Enunciado da tarefa =>
Com base no texto sobre Gadamael, responda:
(a) Quais eram os três G de que toda a gente falava em 1973?
(b) Quantas referências a Gadamael existem no blogue?
(c) Em que período ocorreu a chamada batalha de Gadamael?

Texto fornecido =>
**********
1. Em 1973, em Maio/Junho, Gadamael era um dos três G de que toda a gente falava: Guidage, Guileje, Gadamael... Sobre Gadamael temos mais de 170 referências no nosso blogue, já tendo nós publicado diversos depoimentos em primeira mão, relativos à chamada batalha de Gadamael (em finais de maio e princípios de junho de 1973), desde o J. Casimiro Carvalho ao Pedro Lauret, do Carmo Vicente ao Victor Tavares, do Luis Paiva ao Manuel Rebocho, do Jorge Canhão ao João Seabra, sem esquecer o Manuel Reis, o Constantino Costa e outros "piratas de Guileje" ...
Qualquer destes três G têm suscitado e continuarão a suscitar as mais diversas versões, não necessariamente contraditórias, seguramente parcelares e complementares, umas mais polémicas, apaixonadas e acaloradas do que outras.
**********
Conteúdo dos dados =>
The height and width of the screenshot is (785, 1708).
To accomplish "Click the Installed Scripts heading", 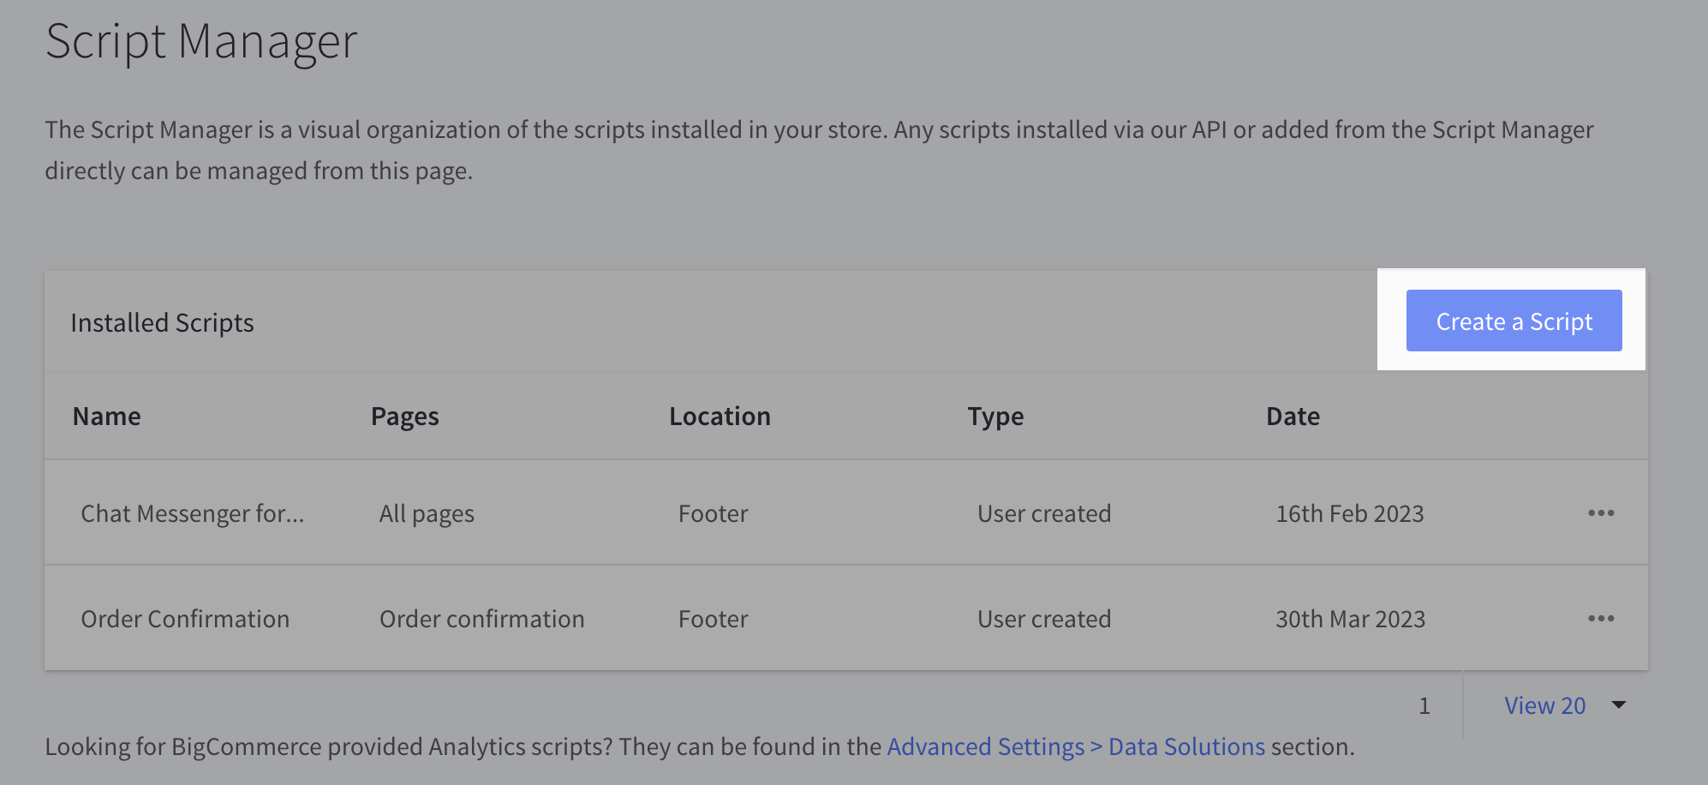I will click(x=162, y=322).
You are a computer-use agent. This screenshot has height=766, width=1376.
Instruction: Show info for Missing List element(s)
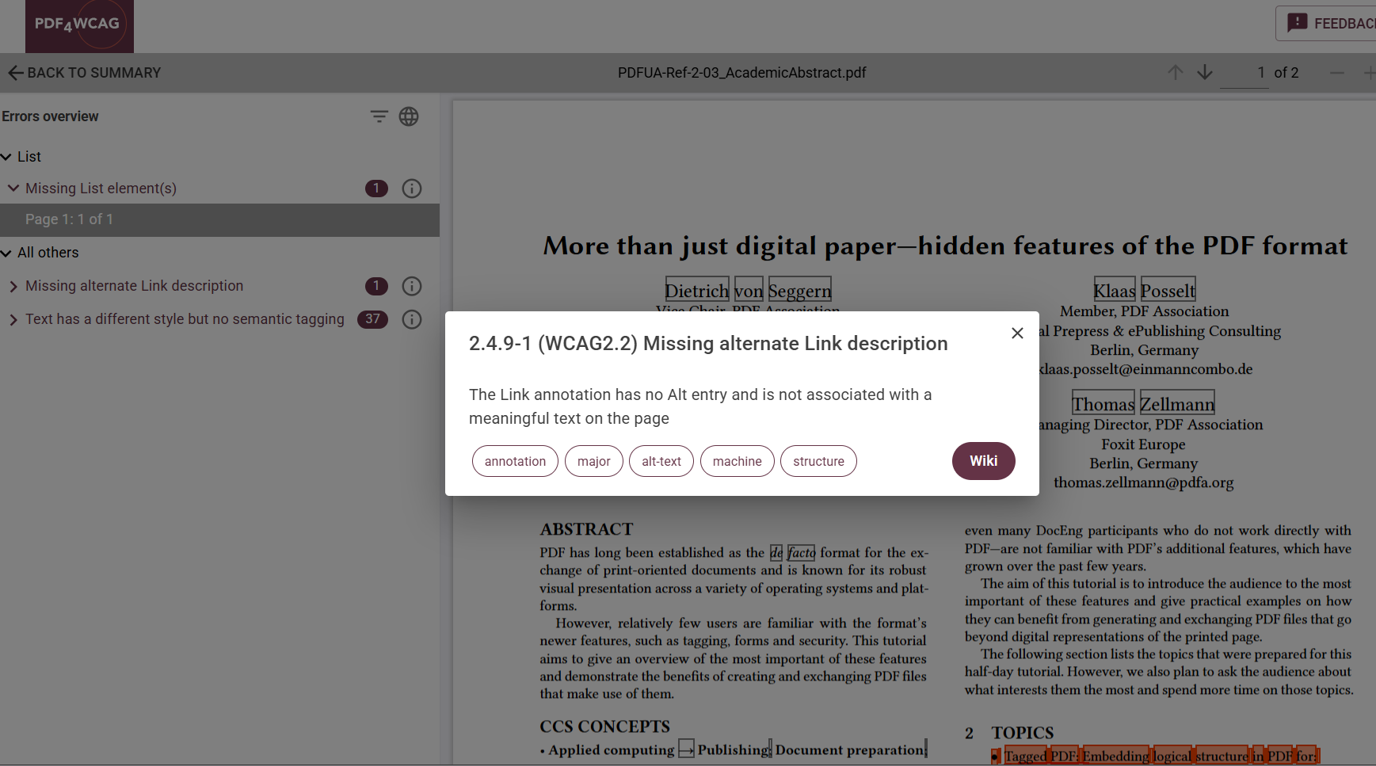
**********
Resposta ao exercício =>
(a) Guidage, Guileje e Gadamael.
(b) Mais de 170 referências.
(c) Em finais de maio e princípios de junho de 1973.